## Teks yang Ditampilkan
§ §

Pernyataan Rumphius bahwa budidaya cengkih di Hoamoal
dan Hitu baru diperkenalkan pada awal abad ke-16 adalah benar. Karena
itulah menjelaskan mengapa ketika Belanda tiba pada awal abad ke-17,
penanaman cengkih hampir tidak menembus/ tidak ada di Leitimor (semenanjung
timur Ambon) dan pulau-pulau Haruku, Saparua dan Nusalaut (lihat
Meilink-Roelofsz, hlm 159). Asumsi Meilink-Roelofsz (hal 100), bahwa
pada awalnya cengkih di kepulauan Ambon adalah merupakan cengkih yang liar
adalah keliru. Kepulauan Ambon, awalnya tidak memiliki pohon-pohon cengkih
liar, tanaman tersebut hanya tumbuh di Maluku. Urdaneta, yang mengunjungi Ambon
pada tahun 1535, juga melaporkan bahwa beberapa pohon cengkih di Ambon, telah
dibawa ke sana dari Maluku (Urdaneta dalam Navarrete,hlm 248).
Pengenalan budidaya cengkih di Hoamoal dan Hitu di
awal abad ke-16, kemungkinan besar terkait dengan peningkatan permintaan
cengkih. Pada saat itu, mungkin ada pergeseran dari bentuk eceran ke grosir,
terutama sejak Portugis berkuasa di Malaka (tahun 1511). Portugis membeli
rempah-rempah dalam jumlah besar. Pires melaporkan bahwa 8 junk dari Malaka dan
Gresik berlayar ke Banda dan Maluku dalam setahun untuk membeli rempah-rempah
(Pires, hlm 214). Ekspedisi perdagangan lengkap semacam itu, tampaknya
merupakan perkembangan baru, sebagai respon terhadap meningkatnya permintaan
rempah-rempah di Malaka. Melengkapi ekspedisi semacam itu dilakukan oleh
beberapa pedagang kaya yang “menyimpang” dari perdagangan eceran tradisional
(lihat Pires, hlm 220).

§ §

## Segmen Data
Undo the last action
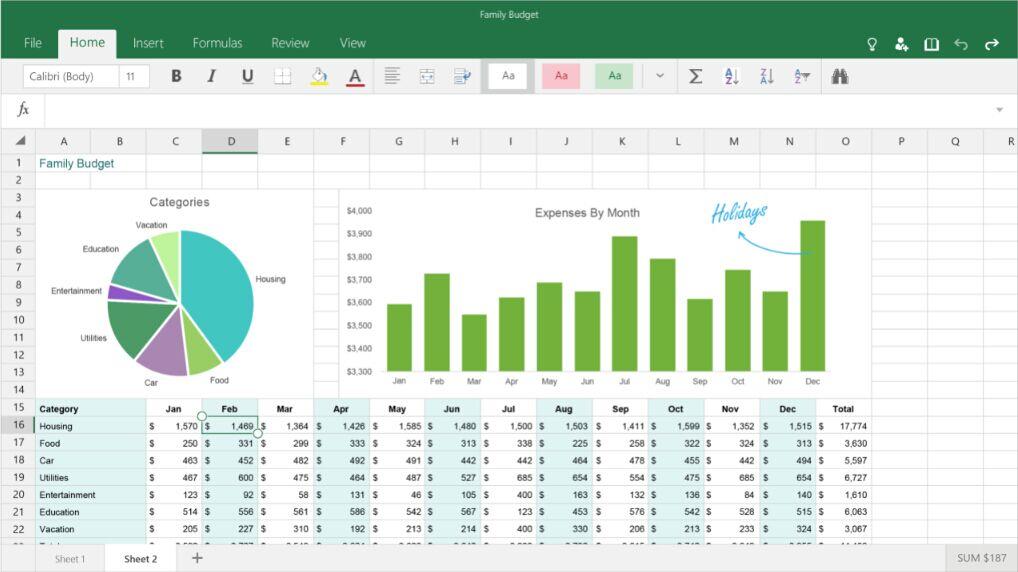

§ §

## Yang Harus Dilakukan
Bisakah Anda menyalin persis bagian teks tentang budidaya cengkih di Ambon yang dibuka dengan kata-kata yang memuat "Pernyataan Rumphius bahwa" dan ditutup dengan "dalam Navarrete,hlm 248)."?

## Hasil Tugas
Pernyataan Rumphius bahwa budidaya cengkih di Hoamoal
dan Hitu baru diperkenalkan pada awal abad ke-16 adalah benar. Karena
itulah menjelaskan mengapa ketika Belanda tiba pada awal abad ke-17,
penanaman cengkih hampir tidak menembus/ tidak ada di Leitimor (semenanjung
timur Ambon) dan pulau-pulau Haruku, Saparua dan Nusalaut (lihat
Meilink-Roelofsz, hlm 159). Asumsi Meilink-Roelofsz (hal 100), bahwa
pada awalnya cengkih di kepulauan Ambon adalah merupakan cengkih yang liar
adalah keliru. Kepulauan Ambon, awalnya tidak memiliki pohon-pohon cengkih
liar, tanaman tersebut hanya tumbuh di Maluku. Urdaneta, yang mengunjungi Ambon
pada tahun 1535, juga melaporkan bahwa beberapa pohon cengkih di Ambon, telah
dibawa ke sana dari Maluku (Urdaneta dalam Navarrete,hlm 248).